La Choya

Pueblo 5 de mar. de 2024

Decían nuestros ancestros, nuestros mayores, nuestros viejos pues, que cuando se te clavaba una choya en el pié o en la mano o el muslo o cualquier parte del cuerpo, –que es dolorosisimo y como la espina tiene una especie de gancho, se clava, entra pero no sale– decían los viejos que la única manera era orinando sobre la choya clavada a la vez que alguien más o tu mismo tratabas de sacarla.  !Y funciona!! en serio funciona. Preguntenme cuantas veces me mearon o me tocó mear a compañeros que se habían enchollado… entre tanto dolor y susto, un chorrito de orines calientitos sobre la herida, es un bálsamo! No si de que los viejos saben, si saben.

Uno aprendía a conocer los arbustos y cactus que podrían representar un peligro, a punta de espinadas, arañazos, raspones, cortadas, etc etc. Nadie te decía cuidado con los tobosos, hasta que ya tenías el pie lleno de ellos y estabas brincando de dolor. Nadie te decía, “aguas, esa rama pica, tiene espinas”, hasta que te pegaba el chingazo en la cara o en los brazos. Asi aprendimos. A tal grado que con el tiempo y la experiencia puedes subir o bajar corriendo un cerro tupido de ramajos y de cactus sin un razguño.

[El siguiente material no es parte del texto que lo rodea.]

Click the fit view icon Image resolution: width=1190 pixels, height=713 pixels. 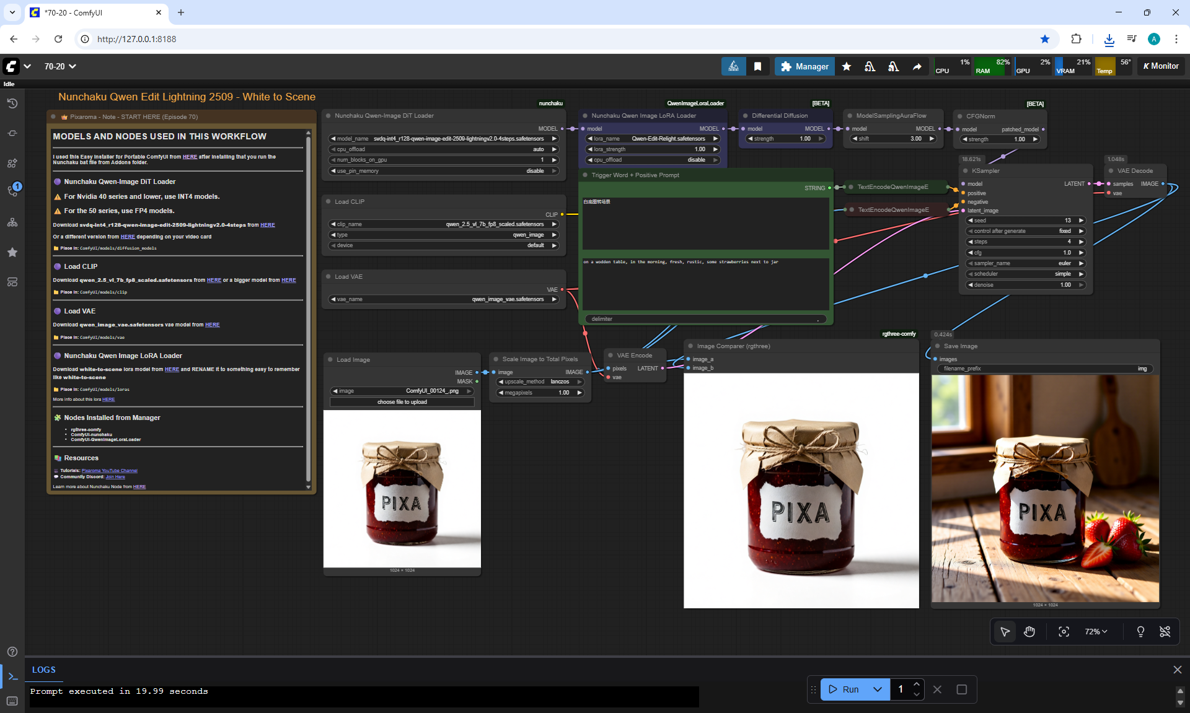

Cuando no andábamos en los cerros o el río, nos poníamos a jugar beisbol, cualquier pedazo de baldío servia. Nuestros campos de beisbol eran pedazos de antiguas milpas o huertas que ya no se sembraban y estaban pelones. Trazábamos las lineas con el pié, arrastrando el pié, las bases eran unos cartones con piedras encima pa que no se movieran; los guántes eran viejísimos, rotos y parchados, casi nunca nos completábamos la novena y los que no alcanzaban, a jugar con la mano pelona; los bats, eran bats recortados, quebrados, arreglados con clavos y tape, y si no había pues un palo de mezquite; las pelotas, descocidas y sin forro, enteipadas con tape negro y cuando se nos acababan, agarrábamos una cabeza de muñeca y a seguir jugando.

Todo el día jugábamos, mañana,tarde y noche. En la noche en la calle, abajo de un poste con luz. De ahí, de esos campos, de esas pobrezas, salieron varios jugadores profesionales para la liga Norte de México, la Liga Mexicana de Beisbol y la Liga Central.

El invierno era diferente. Los días mas cortos, oscurecía temprano, comenzaba a hacer frío en la noche y las salidas no eran tan frecuentes. El frío calaba, de doler los huesos. Lllegábamos temprano a la escuela, todos mocosos, lagañosos y despeinados porque nadie se bañaba en la mañana por el frío; el baño era por la tarde pa no enfermarte. Tomabas clase entre un concierto de toces, ronqueras y jaladera de mocos. Y entre todo eso, había dos que tres compañeros que iban descalzos, no había para zapatos. Mi madre juntaba los zapatos viejos de nosotros y trataba de ayudar a algunos, pero viejos y remendados, les duraban poco. El invierno en el pueblo tenia un olor muy particular: Olía a humo de hogar, olía a chimenea encendida, olía a estufa de leña, olía a estrado encendido permanentemente, olía a boiler de leña. Recorrías las calles y por donde pasabas había algo encendido con leña y salía una columnita de humo.

Y junto con el invierno, por falta de aseo principalmente, a muchos compañeros les salía roña en las manos. Era una capa se iba engrosando conforme el invierno transcurría. Cuando llegaba la primavera tenían una capa de roña tan gruesa que no les entraba una punta de lápiz, difícilmente se cortaban. Nadie se quejaba, nadie decíamos nada. Era nuestra vida, era la que conocíamos, no sabíamos de otra.

Eso era felicidad, eso era vivir en un paraíso. Y así crecimos, y así nos formamos y así de ese pueblo de esa vida, de ese paraíso ya ido, han salido reconocidos y grandes profesionistas, empresarios, maestros, abogados, arquitectos, médicos, ingenieros, artistas. Y todos agradecidos con la vida y con nuestros padres.